Il décontenance d'abord. Ce pain aux abords bien fermes cache en son sein cette mie délicate, soyeuse, dont le contact avec la sauce laisse percer fugacement sur notre visage un instant d'une béatitude inouïe.

De toutes les saveurs, le classique mais non moins populaire jambon-beurre, le mélange subtil de pain moelleux avec cette mayonnaise bien fine avec laquelle se marient harmonieusement cette fraiche feuille de salade, cette tomate pulpeuse, littéralement prise en sandwich entre la salade et le poulet. Pourquoi chercher le bonheur quand il nous tend savoureusement le bras ?


Le sandwich
Bérénice Gruenais

Le sandwich est le coffre au trésor des gourmets. Caparaçonné dans une caisse de pain de mie si fragile qu’elle s’effrite au contact des doigts se cache un palais de délices. Un lit de beurre imperméabilise le tout, empêchant le jus des tomates d’imbiber le pain et de salir les doigts de l’affamé. Sur la couche des tranches rouges repose non pas une feuille de chou ou une feuille d’or mais une feuille de salade. Comme dans la chaîne alimentaire, le règne animal supplante le règne végétal : le jambon se croit roi. Cependant il est lui-même retenu par le couvercle moelleux du coffre.

Croquons à pleines dents ce monde de saveurs : même le beurre, qui graisse la patte du pain, n’en réchappera pas.
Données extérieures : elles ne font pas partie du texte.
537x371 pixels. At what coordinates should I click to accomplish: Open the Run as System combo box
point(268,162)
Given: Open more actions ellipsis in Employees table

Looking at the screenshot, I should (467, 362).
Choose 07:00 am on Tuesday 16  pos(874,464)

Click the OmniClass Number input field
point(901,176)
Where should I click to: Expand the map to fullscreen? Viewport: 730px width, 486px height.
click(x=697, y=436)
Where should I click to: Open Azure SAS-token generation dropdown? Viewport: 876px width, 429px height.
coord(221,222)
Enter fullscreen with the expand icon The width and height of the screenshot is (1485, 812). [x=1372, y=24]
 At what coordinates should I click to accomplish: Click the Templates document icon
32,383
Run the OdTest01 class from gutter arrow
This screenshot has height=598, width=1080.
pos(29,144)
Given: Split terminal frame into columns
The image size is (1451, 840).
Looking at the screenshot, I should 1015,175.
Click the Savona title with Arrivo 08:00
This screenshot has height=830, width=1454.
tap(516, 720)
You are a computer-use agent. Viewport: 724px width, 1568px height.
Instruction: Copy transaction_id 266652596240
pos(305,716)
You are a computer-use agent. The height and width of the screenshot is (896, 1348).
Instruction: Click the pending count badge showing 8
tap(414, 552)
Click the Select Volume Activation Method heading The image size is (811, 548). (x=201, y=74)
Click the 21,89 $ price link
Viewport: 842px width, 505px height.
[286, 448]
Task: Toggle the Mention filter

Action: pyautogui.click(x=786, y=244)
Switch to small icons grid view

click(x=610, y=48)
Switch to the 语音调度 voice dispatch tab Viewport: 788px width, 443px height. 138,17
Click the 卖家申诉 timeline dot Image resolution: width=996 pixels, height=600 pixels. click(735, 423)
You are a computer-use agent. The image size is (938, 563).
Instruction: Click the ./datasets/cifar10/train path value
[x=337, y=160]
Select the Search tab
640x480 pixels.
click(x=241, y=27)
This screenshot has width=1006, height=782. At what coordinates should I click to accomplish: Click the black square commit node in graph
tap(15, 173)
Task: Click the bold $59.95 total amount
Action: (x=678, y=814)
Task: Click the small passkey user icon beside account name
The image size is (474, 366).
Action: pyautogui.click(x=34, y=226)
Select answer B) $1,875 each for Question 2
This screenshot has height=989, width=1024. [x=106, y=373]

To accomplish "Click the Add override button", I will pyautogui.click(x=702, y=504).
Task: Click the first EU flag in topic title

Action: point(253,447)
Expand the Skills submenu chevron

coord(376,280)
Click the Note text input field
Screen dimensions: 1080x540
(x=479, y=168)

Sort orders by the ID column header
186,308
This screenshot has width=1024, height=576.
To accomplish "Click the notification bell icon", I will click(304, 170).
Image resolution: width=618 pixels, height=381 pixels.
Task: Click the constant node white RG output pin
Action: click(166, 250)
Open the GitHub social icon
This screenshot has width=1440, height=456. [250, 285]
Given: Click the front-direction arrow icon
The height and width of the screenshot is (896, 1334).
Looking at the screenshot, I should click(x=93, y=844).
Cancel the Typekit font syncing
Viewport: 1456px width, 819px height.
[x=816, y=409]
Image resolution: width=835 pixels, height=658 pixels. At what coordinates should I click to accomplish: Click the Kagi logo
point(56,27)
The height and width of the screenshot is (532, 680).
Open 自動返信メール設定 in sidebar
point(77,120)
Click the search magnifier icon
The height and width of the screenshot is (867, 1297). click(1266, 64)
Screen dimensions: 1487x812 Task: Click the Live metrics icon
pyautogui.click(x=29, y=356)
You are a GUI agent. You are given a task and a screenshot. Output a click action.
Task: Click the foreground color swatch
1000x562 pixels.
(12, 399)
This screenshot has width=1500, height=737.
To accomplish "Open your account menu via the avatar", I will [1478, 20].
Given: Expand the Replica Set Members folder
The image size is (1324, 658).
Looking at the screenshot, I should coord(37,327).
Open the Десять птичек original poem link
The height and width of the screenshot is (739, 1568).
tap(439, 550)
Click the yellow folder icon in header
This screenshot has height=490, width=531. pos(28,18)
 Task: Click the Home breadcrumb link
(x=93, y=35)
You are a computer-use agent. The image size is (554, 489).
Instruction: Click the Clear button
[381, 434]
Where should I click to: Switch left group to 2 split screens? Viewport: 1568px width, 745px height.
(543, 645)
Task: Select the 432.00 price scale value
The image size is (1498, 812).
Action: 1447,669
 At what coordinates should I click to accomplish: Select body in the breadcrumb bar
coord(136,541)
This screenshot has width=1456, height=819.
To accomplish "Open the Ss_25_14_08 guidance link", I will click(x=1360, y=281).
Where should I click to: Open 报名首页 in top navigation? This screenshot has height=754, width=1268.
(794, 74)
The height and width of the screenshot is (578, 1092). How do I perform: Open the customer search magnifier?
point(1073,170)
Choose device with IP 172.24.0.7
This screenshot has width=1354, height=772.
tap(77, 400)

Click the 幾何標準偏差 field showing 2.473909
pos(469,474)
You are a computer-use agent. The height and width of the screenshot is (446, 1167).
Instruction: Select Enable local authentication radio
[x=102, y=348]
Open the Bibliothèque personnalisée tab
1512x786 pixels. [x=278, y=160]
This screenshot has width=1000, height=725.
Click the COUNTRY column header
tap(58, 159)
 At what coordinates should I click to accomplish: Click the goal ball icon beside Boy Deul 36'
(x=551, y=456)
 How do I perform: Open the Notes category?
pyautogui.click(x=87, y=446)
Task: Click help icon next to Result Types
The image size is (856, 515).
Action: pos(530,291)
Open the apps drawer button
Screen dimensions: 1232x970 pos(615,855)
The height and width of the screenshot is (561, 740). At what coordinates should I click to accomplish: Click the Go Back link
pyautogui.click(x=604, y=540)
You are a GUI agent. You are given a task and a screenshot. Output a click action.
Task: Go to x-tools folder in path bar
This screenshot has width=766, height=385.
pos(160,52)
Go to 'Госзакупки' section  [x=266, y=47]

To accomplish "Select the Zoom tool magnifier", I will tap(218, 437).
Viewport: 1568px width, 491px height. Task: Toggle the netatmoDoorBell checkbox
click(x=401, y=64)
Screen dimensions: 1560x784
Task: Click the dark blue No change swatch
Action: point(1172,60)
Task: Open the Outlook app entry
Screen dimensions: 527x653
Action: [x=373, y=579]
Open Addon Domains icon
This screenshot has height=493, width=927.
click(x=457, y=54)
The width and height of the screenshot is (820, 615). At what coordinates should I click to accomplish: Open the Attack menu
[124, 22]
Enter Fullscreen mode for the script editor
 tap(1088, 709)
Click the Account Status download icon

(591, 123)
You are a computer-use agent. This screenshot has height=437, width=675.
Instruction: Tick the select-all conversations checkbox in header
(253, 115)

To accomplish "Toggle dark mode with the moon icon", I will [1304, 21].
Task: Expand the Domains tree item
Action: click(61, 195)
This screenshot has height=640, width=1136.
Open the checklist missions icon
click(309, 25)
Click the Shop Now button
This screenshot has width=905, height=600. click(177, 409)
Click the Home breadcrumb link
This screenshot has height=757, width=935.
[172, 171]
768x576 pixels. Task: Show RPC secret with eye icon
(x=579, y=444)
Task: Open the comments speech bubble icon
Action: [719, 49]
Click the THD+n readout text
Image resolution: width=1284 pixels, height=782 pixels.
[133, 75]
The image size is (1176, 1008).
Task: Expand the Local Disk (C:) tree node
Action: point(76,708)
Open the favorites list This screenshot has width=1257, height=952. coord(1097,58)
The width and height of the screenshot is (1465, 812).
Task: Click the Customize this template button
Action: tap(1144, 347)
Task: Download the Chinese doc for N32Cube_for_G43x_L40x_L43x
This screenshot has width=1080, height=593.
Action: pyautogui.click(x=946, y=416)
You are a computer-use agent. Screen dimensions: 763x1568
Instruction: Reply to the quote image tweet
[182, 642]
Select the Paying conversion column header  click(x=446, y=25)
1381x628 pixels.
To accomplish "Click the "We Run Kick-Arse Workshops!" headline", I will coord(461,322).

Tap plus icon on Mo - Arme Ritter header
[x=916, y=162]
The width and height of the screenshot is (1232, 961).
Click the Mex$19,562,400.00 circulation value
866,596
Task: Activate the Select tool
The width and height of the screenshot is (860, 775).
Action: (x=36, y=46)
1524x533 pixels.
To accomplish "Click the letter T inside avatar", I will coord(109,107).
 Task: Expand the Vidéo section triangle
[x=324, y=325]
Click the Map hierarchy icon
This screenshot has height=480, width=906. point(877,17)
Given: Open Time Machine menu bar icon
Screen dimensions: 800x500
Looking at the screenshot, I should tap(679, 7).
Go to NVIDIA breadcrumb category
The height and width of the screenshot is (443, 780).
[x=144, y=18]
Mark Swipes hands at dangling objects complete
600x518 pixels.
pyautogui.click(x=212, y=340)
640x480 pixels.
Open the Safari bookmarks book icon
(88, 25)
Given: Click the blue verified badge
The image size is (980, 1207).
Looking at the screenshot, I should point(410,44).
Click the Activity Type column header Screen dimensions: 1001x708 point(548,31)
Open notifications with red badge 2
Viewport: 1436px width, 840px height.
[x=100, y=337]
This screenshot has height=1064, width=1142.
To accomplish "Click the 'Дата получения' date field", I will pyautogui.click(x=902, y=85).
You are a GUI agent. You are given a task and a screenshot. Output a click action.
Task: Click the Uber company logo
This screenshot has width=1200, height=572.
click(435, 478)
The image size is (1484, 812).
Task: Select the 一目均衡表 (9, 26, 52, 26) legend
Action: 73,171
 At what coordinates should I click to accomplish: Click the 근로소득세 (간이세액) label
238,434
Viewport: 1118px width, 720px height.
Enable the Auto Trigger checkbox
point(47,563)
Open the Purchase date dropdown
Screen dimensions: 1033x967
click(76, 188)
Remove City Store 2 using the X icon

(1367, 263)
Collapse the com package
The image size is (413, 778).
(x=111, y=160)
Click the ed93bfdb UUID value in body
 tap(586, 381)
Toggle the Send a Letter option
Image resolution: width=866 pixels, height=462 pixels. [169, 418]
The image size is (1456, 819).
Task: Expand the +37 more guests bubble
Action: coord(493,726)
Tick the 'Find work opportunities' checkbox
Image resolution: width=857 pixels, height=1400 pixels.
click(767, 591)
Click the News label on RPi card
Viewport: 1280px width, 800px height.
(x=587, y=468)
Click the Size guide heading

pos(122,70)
Dévorer un sandwich est bien plus agréable que de se manger un pain. Le croquant de la verdure s’ajoute à la texture tendre de la mie et du jambon tandis que le sang juteux des tomates agonisantes dégouline le long de nos commissures. Que certaines d’entre elles tentent de s’échapper : on les rattrape bien assez vite, et on commence à grignoter l’autre extrémité du sandwich pour leur interdire de fuir une nouvelle fois. L’équilibre de ce monde miniature, de ce coffre si délicat, est alors rétabli et on n’a plus qu’à déguster ce qu’il en reste.


Le Sandwich
Salomé Soares

Pain. Dessus. Dessous. Fromage sur le dessous. Une. Deux. Deux ou trois. Deux ou trois tranches de tomates. Quelques lamelles. Des lamelles de saumon. Fondant. Laitue. Et aussi de la laitue. Croquante. Fait soigneusement. Ingurgité à la hâte.